What are the key takeaways from your Budget?
The process started after PM Modi’s address from Red Fort. We have discussed in great detail the roadmap for making India a developed country by 2047. We are focusing on four castes for development issues. They include women, farmers, the poor and youth. We will fulfil their aspirations. They will progress and because of their progress, the country will also progress. This is what we have tried to say in this Budget and we have announced some schemes and some have been continued.
We have continued public investment but we are seeing scaling up of investments by private sector in infrastructure. For the country to progress on innovation, we have announced the amount and taken steps to achieve that. In the July Budget, we will announce the detailed plans.
This Budget has little or no populism. What is the thought that went behind taking such a bold move ahead of a general election?
The PM said 10 years of substantial systemic reforms, 10 years of taking the route of empowering people and not going by entitlement and that is why when houses reach people, electricity reaches people, you have money coming through direct benefit transfer. You financially empower them, you also make sure that opportunities are given to them.

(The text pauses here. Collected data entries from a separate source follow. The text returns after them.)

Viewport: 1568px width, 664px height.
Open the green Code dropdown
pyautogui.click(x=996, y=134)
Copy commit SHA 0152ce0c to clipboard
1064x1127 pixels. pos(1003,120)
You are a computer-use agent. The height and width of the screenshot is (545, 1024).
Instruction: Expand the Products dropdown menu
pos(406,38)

The mantras that we used — whether it was Sabka Saath Sabka Vikas … you are looking at making sure that you actually don’t differentiate between beneficiary on any other score except that he deserves to get this service. There is actual development reaching the ground. There is no appeasement of sorts. There is no differentiating between people. As a result, you find in last 10 years, we have actually laid the foundation for people to now think in terms of meeting their aspirations.
The Vote on Account Budget was not seen as an instrument to tell people we can do this, we can do that without having performed in the last ten years. So we didn’t want any populism coming in here. We knew our track record will explain it.

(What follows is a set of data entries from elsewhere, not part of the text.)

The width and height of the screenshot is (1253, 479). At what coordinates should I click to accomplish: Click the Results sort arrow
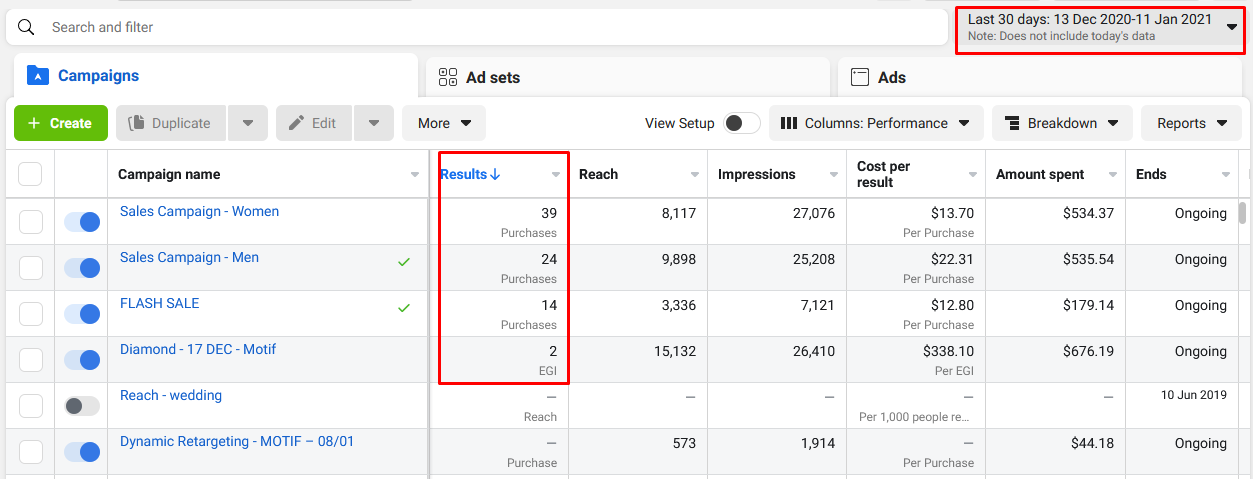coord(495,175)
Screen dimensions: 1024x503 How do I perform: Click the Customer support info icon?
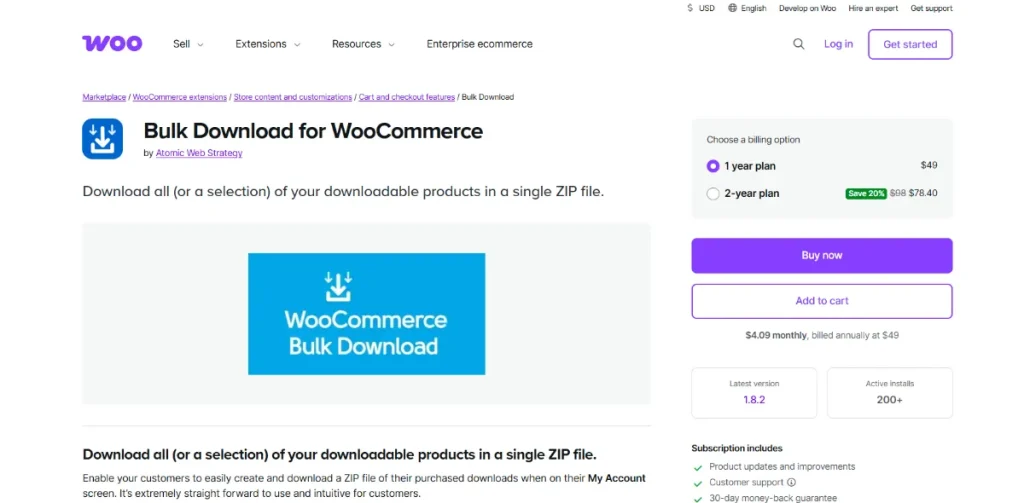pos(791,482)
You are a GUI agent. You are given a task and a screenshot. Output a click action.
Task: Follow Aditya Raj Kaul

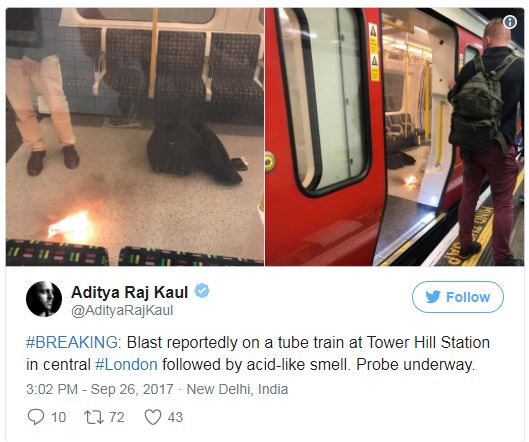pos(458,297)
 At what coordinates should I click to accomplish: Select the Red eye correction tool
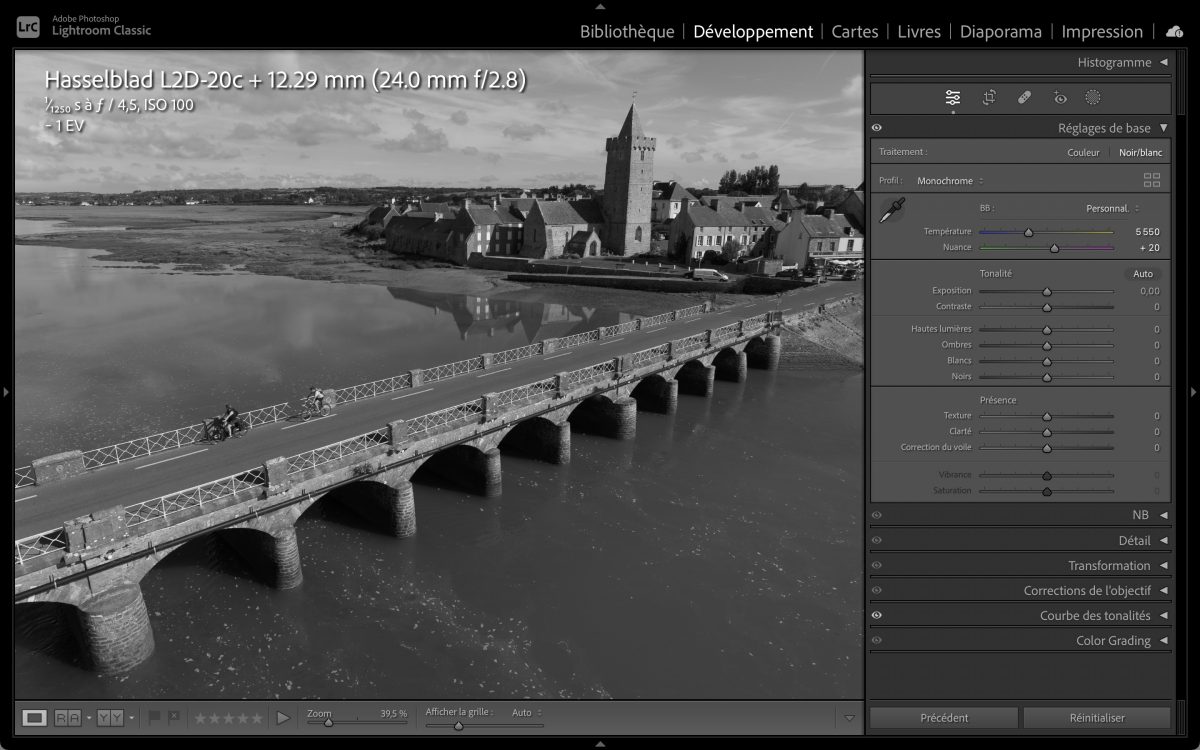pyautogui.click(x=1060, y=98)
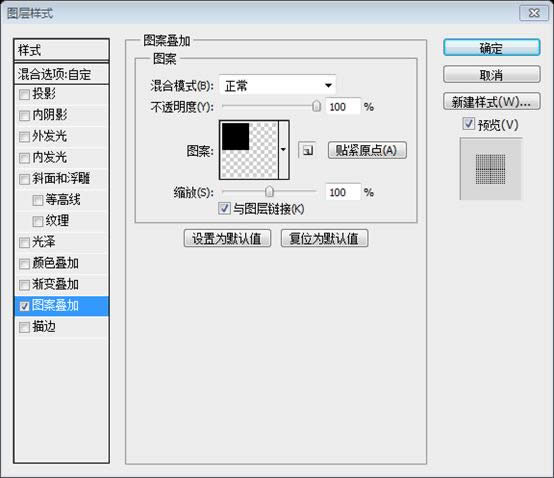The image size is (554, 478).
Task: Click the create new preset from pattern icon
Action: pos(307,151)
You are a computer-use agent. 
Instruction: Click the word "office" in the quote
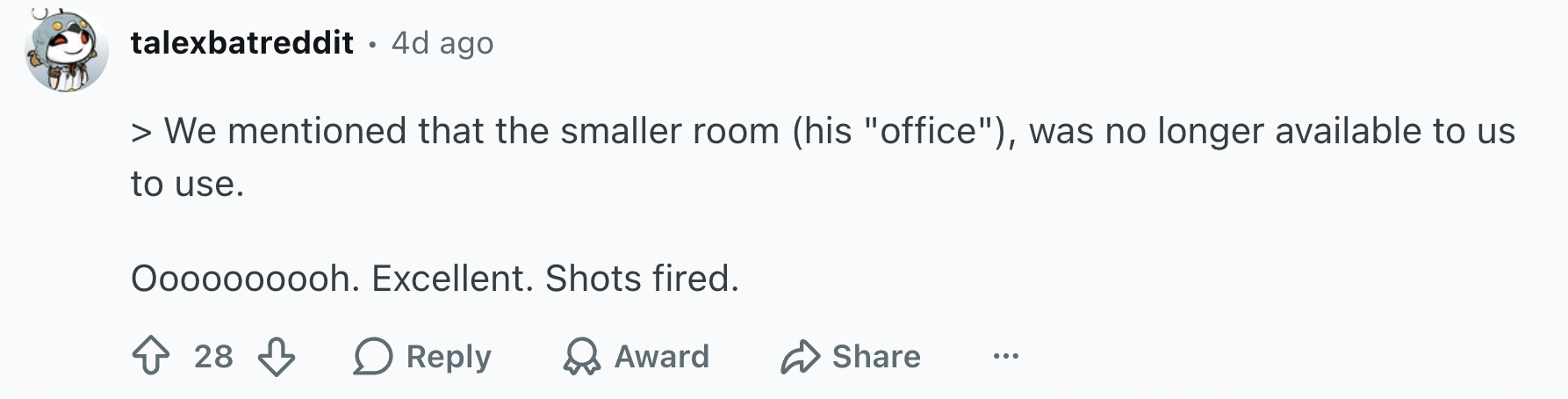(x=928, y=131)
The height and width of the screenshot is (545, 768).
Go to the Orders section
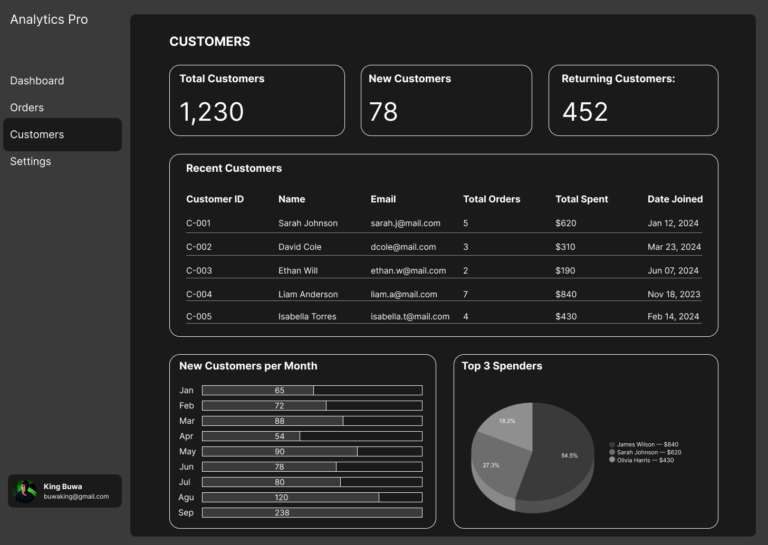tap(27, 108)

In the past 10 years, you have given electricity, gas connections, housing and created 500 million new stakeholders in the economy. How do you see it playing out for the economy and society going forward?

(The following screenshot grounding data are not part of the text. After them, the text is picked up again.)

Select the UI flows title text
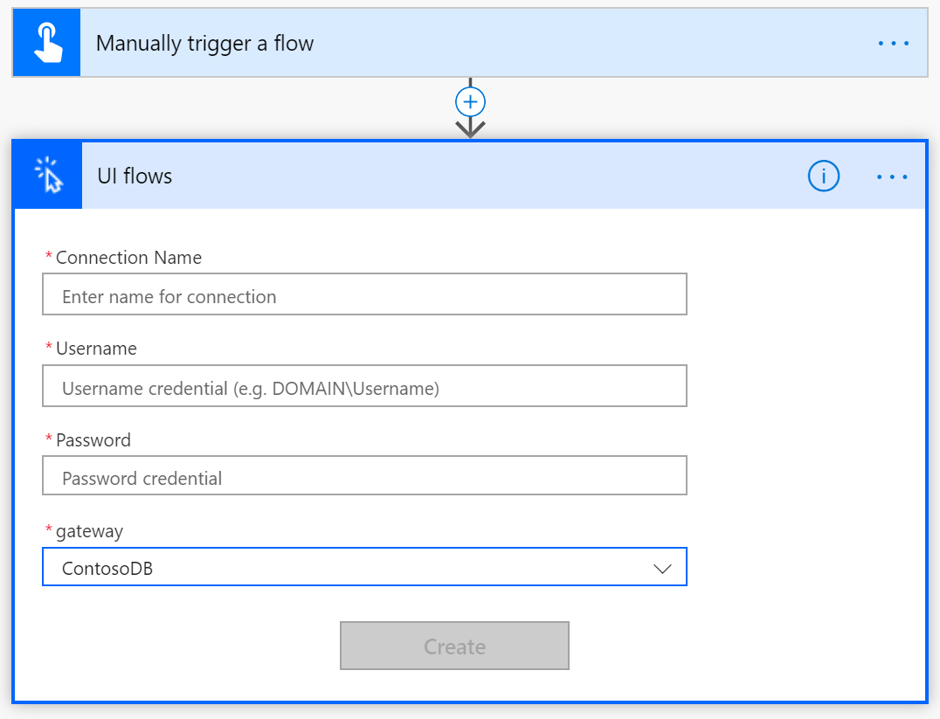Viewport: 940px width, 719px height. [x=135, y=176]
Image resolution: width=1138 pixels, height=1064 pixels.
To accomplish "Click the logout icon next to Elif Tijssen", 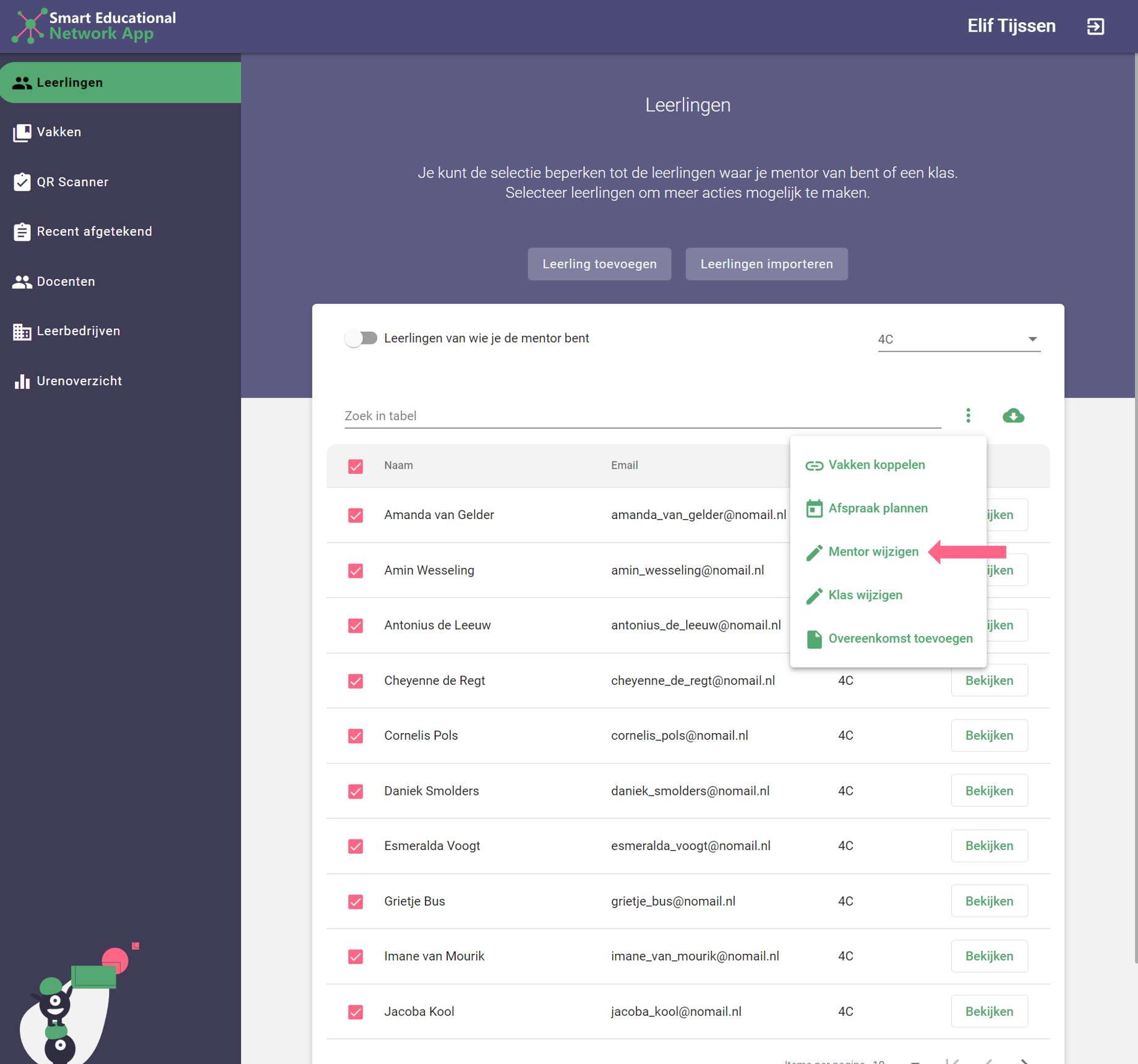I will (x=1095, y=27).

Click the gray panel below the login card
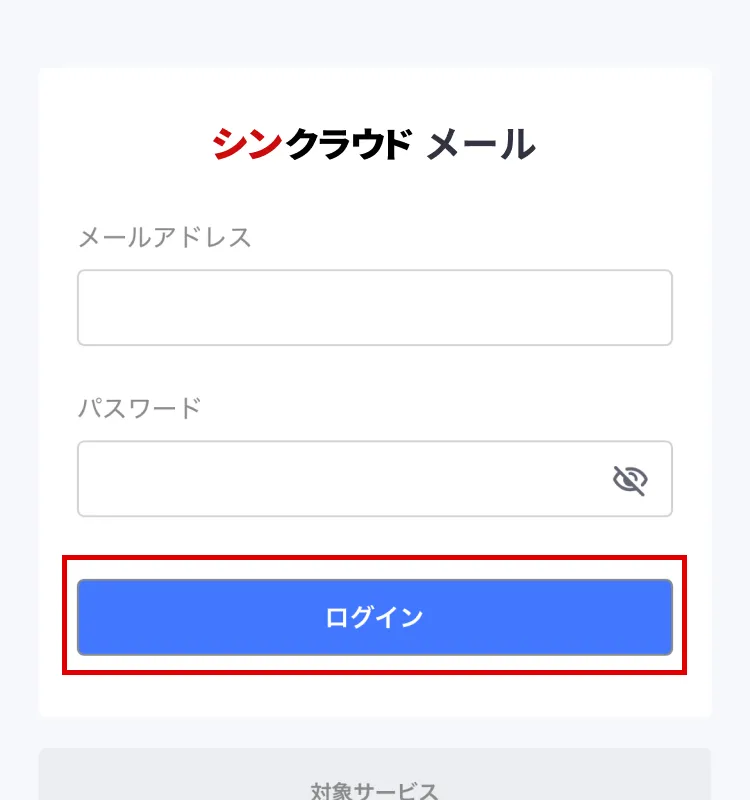coord(375,774)
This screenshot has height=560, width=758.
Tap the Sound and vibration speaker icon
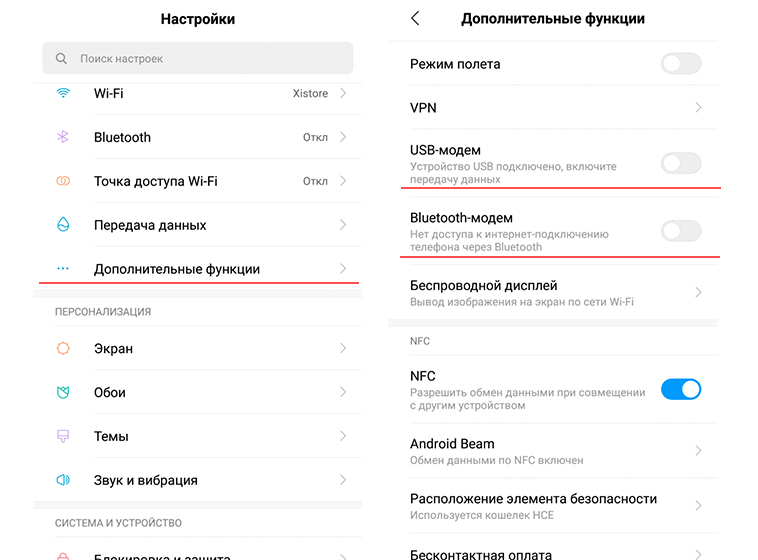tap(63, 480)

That will be the trigger point for any consumption in the future. Consumption not just of basic necessities, consumption not just of food products, consumption also of services, consumption of education not as a corporate education but seeking skills, seeking knowledge, seeking opportunity and it is for that the innovation fund has been set up and a large corpus is being given over the five years and also making sure that some the ‘PM Shree’ schools are endowed enough to give them opportunities.